### [Directions for this task]
Quote the records below word for word, omitting the pictures.

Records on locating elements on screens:
= = = = = = =

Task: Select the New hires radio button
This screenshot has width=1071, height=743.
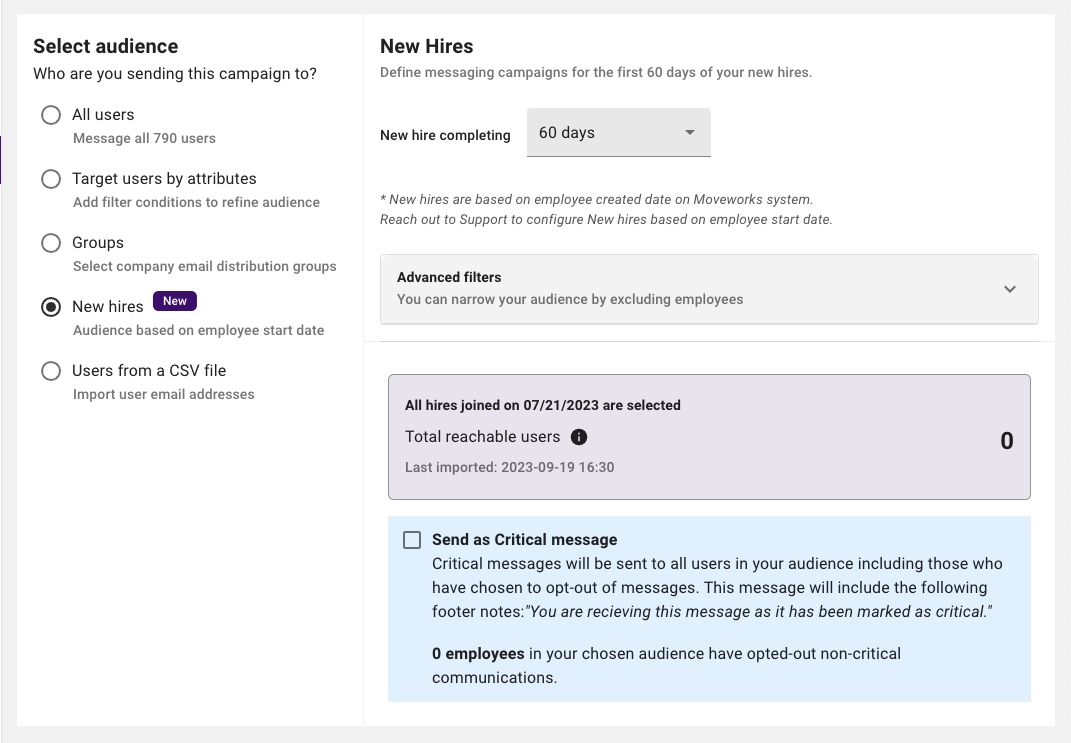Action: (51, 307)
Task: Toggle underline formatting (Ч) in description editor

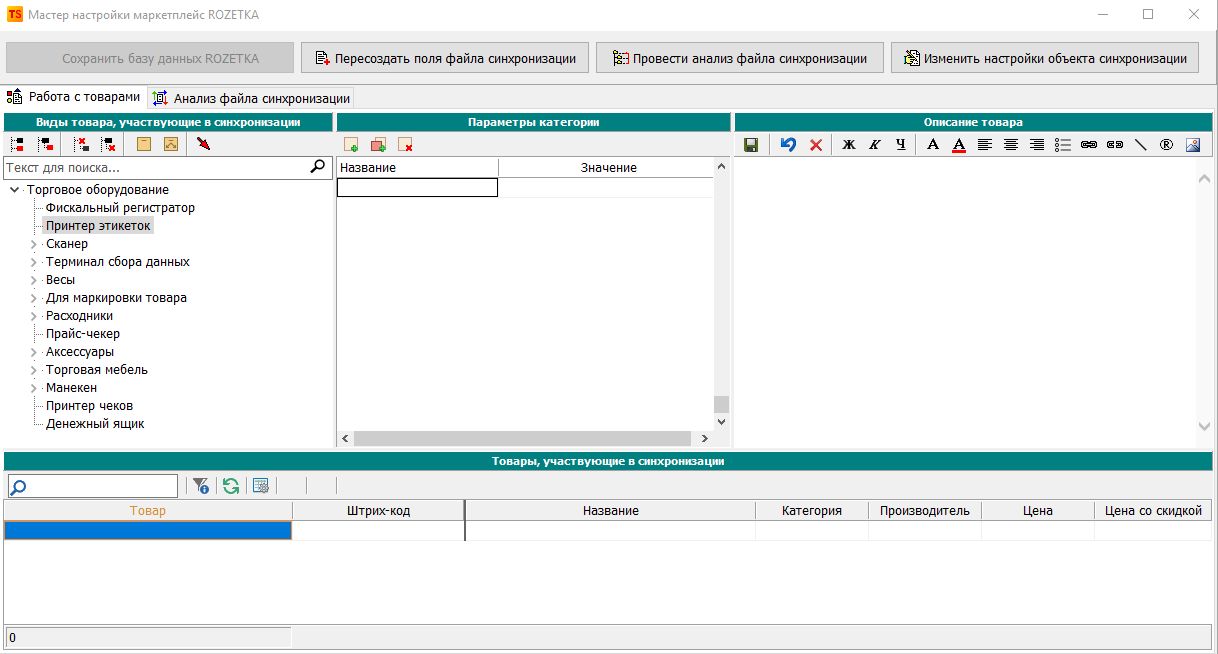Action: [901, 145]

= = = = = = =

### [Correct result]
Task: Select the New hires radio button
This screenshot has width=1071, height=743.
Action: (51, 307)
Task: Toggle underline formatting (Ч) in description editor

Action: [901, 145]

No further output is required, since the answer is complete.